A distraught Queens mom plans to sue the city, saying the Medical Examiner’s Office mistakenly grabbed her son’s body from a funeral home — just an hour before his wake — and then brought him back for an autopsy to the very hospital that 12 years earlier had botched his birth.

“I’m reliving everything all over again from the time he was born,” said teary-eyed Nadia Heerah, 33, whose son Nicholas died on April 8 after a lifelong struggle with cerebral palsy.

The Heerahs won a $3 million settlement from Queens General Hospital due to the birth problem, where they say a Caesarean section wasn’t immediately performed when there were signs of hypoxia, or lack of oxygen to the baby.

“I never wanted to go back there. It’s very traumatizing,” Nadia told The Post.

But she returned more than a decade later to identify Nicholas’ body for re-release — after the doctors had removed the boy’s special burial clothing and performed an examination, Nadia said.

Staff at Jamaica Hospital, where Nicholas died from cardiac arrest, had said there was no need for an autopsy.

● **What you will do**
1 > Copy everything in the news report about the Queens mother from "A distraught Queens" down to "told The Post.", substituting "C-section" for "Caesarean section".
2 > Resume the news report about the Queens mother and her son's autopsy, beginning right after its last sentence.

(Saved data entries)
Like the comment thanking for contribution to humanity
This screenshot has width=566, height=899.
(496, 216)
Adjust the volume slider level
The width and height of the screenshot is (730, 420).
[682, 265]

● **Numbered answers**
1 >
A distraught Queens mom plans to sue the city, saying the Medical Examiner’s Office mistakenly grabbed her son’s body from a funeral home — just an hour before his wake — and then brought him back for an autopsy to the very hospital that 12 years earlier had botched his birth.

“I’m reliving everything all over again from the time he was born,” said teary-eyed Nadia Heerah, 33, whose son Nicholas died on April 8 after a lifelong struggle with cerebral palsy.

The Heerahs won a $3 million settlement from Queens General Hospital due to the birth problem, where they say a C-section wasn’t immediately performed when there were signs of hypoxia, or lack of oxygen to the baby.

“I never wanted to go back there. It’s very traumatizing,” Nadia told The Post.

2 >
The coroner’s office eventually apologized. “They said they were so sorry for this. ‘Nicholas was not supposed to be here, this was a mistake,’ ” Nadia recounted.

“I’m reliving everything all over again from the time he was born… I never wanted to go back there.”

But the heartbroken mom wondered, “Why did we have to go through something like this?”

The delay also went against the family’s Hindu customs, which dictate that a body should be cremated within 24 hours of death, her attorney, Robert Vilensky, told The Post.

“To make a mistake like this is tragic,” he said.

“You released the body for the funeral home, tell the parent it’s OK to make arrangements and then come and snatch the child from the funeral home,” he said.

Vilensky plans to file a notice of claim with the city this week.

A spokeswoman for the Medical Examiner’s Office, Julie Bolcer, said, “We acted appropriately at every stage,” noting that the original death certificate was not complete, so the body had to be returned to Queens General.